RLS estimation of parameter vector $\theta $ is achieved

$\stackrel{^}{\theta}(t)\text{=}\stackrel{^}{\theta}(t-1)+P(t)\stackrel{^}{\phi}(t)[y(t)-{\stackrel{^}{\phi}}^{\text{T}}(t)\stackrel{^}{\theta}(t-1)]$ (14)

${P}^{-1}(t)={P}^{-1}(t-1)+\stackrel{^}{\phi}(t){\stackrel{^}{\phi}}^{\text{T}}(t),P(0)={p}_{0}I>0$ (15)

In experimental system, data accumulates with time, results in the failure of extracting new data information from the previous data. Especially to the time-varying parameter system, due to the characteristics of parameter, the algorithm should track the time variation parameter. Hence, forgetting factor $\lambda $ is introduced into (15), an optimization algorithm to identify the parameters is obtained

${P}^{-1}(t)=\lambda {P}^{-1}(t-1)+\stackrel{^}{\phi}(t){\stackrel{^}{\phi}}^{\text{T}}(t)$ (16)

4. Simulation Results

4.1. Computation of the Model Parameters Based on RLS

Simulation results were based on the 1000 input-output experimental data acquired during wood drying. RLS algorithm in Equations (14) and (15) is applied to estimate the parameters in the ARMAX model built in Equation (1). Parameters variation trend is shown in Figure 2. Comparison of actual values and predicted values are shown in Figure 3. Figure 4 is the absolute error between predicted value and actual value. Mean Square Error (MSE) and Root Mean Square Error (RMSE) of RLS algorithm is 0.2973 and 0.5387, respectively.

Figure 2. Estimate parameters a_{1}, a_{2}, b_{1}, b_{2}, b_{3}, b_{4}, d_{1}.

Figure 3. Comparison of actual values and predicted values.

Figure 4. Absolute error.

4.2. Computation of the Model Parameters Based on FF-RLS

Parameters variation trend with λ = 0.95 is shown in Figure 5. It is obviously observed that the FF-RLS (Forgetting Factor Recursive Least Squares) algorithm has a faster convergence speed than RLS algorithm. From t = 200, curves of estimate parameters tend to be stable. The comparison of actual values and predicted values is shown in Figure 6. The absolute error between predicted value and actual values is shown in Figure 7. MSE is 0.3630, and RMSE is 0.7111. Convergence speed of FF-RLS algorithm is faster, however the absolute error is greater than RLS algorithm.

Figure 5. Estimate parameters a_{1}, a_{2}, b_{1}, b_{2}, b_{3}, b_{4}, d_{1}.

Figure 6. Comparison of actual values and predicted values.

Figure 7. Absolute error.

**WHAT TO WORK ON**.
• A. List every MSE and RMSE value in the wood-drying excerpt, and note which algorithm each belongs to.
• B. Transcribe the wood-drying excerpt from "4.2. Computation of" to "6. Comparison of actual values and predicted values.".

**GIVEN INFORMATION**.
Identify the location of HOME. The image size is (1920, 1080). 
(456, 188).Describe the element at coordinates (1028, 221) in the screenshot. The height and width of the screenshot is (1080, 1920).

**TASK-BY-TASK ANSWERS**.
• A.
- RLS: MSE 0.2973
- RLS: RMSE 0.5387
- FF-RLS: MSE 0.3630
- FF-RLS: RMSE 0.7111

• B.
4.2. Computation of the Model Parameters Based on FF-RLS

Parameters variation trend with λ = 0.95 is shown in Figure 5. It is obviously observed that the FF-RLS (Forgetting Factor Recursive Least Squares) algorithm has a faster convergence speed than RLS algorithm. From t = 200, curves of estimate parameters tend to be stable. The comparison of actual values and predicted values is shown in Figure 6. The absolute error between predicted value and actual values is shown in Figure 7. MSE is 0.3630, and RMSE is 0.7111. Convergence speed of FF-RLS algorithm is faster, however the absolute error is greater than RLS algorithm.

Figure 5. Estimate parameters a_{1}, a_{2}, b_{1}, b_{2}, b_{3}, b_{4}, d_{1}.

Figure 6. Comparison of actual values and predicted values.